Print the records below exactly, leaving out nothing.

Records supplied.
>>
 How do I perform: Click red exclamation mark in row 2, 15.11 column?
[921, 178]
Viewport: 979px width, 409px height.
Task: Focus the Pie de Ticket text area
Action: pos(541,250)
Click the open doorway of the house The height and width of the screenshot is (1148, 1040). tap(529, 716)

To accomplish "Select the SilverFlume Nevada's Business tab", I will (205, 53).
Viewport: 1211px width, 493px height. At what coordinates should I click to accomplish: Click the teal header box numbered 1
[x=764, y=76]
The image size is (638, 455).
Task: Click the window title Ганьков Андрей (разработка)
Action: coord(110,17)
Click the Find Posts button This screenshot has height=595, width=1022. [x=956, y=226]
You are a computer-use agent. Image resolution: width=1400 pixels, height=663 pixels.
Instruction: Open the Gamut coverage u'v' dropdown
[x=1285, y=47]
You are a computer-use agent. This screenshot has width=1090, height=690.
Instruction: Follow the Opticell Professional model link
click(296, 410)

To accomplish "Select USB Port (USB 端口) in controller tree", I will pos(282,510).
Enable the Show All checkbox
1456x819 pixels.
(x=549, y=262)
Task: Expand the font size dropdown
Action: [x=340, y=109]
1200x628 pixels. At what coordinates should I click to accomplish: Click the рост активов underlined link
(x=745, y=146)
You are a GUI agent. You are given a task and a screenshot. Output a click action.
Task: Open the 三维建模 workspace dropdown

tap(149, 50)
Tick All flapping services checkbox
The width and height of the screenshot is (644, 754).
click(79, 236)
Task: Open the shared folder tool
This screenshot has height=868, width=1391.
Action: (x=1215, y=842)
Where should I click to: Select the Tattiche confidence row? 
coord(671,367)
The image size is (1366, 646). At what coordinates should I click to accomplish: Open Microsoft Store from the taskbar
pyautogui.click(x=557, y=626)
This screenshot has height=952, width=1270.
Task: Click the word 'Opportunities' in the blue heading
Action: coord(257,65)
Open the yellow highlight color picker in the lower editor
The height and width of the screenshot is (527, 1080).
<<
Response to this task.
 How do I perform: Click red exclamation mark in row 2, 15.11 column?
[921, 178]
Viewport: 979px width, 409px height.
Task: Focus the Pie de Ticket text area
Action: pos(541,250)
Click the open doorway of the house The height and width of the screenshot is (1148, 1040). tap(529, 716)

To accomplish "Select the SilverFlume Nevada's Business tab", I will (205, 53).
Viewport: 1211px width, 493px height. At what coordinates should I click to accomplish: Click the teal header box numbered 1
[x=764, y=76]
The image size is (638, 455).
Task: Click the window title Ганьков Андрей (разработка)
Action: coord(110,17)
Click the Find Posts button This screenshot has height=595, width=1022. [x=956, y=226]
You are a computer-use agent. Image resolution: width=1400 pixels, height=663 pixels.
Instruction: Open the Gamut coverage u'v' dropdown
[x=1285, y=47]
You are a computer-use agent. This screenshot has width=1090, height=690.
Instruction: Follow the Opticell Professional model link
click(296, 410)

To accomplish "Select USB Port (USB 端口) in controller tree", I will pos(282,510).
Enable the Show All checkbox
1456x819 pixels.
(x=549, y=262)
Task: Expand the font size dropdown
Action: [x=340, y=109]
1200x628 pixels. At what coordinates should I click to accomplish: Click the рост активов underlined link
(x=745, y=146)
You are a GUI agent. You are given a task and a screenshot. Output a click action.
Task: Open the 三维建模 workspace dropdown

tap(149, 50)
Tick All flapping services checkbox
The width and height of the screenshot is (644, 754).
click(79, 236)
Task: Open the shared folder tool
This screenshot has height=868, width=1391.
Action: (x=1215, y=842)
Where should I click to: Select the Tattiche confidence row? 
coord(671,367)
The image size is (1366, 646). At what coordinates should I click to accomplish: Open Microsoft Store from the taskbar
pyautogui.click(x=557, y=626)
This screenshot has height=952, width=1270.
Task: Click the word 'Opportunities' in the blue heading
Action: coord(257,65)
Open the yellow highlight color picker in the lower editor
The height and width of the screenshot is (527, 1080).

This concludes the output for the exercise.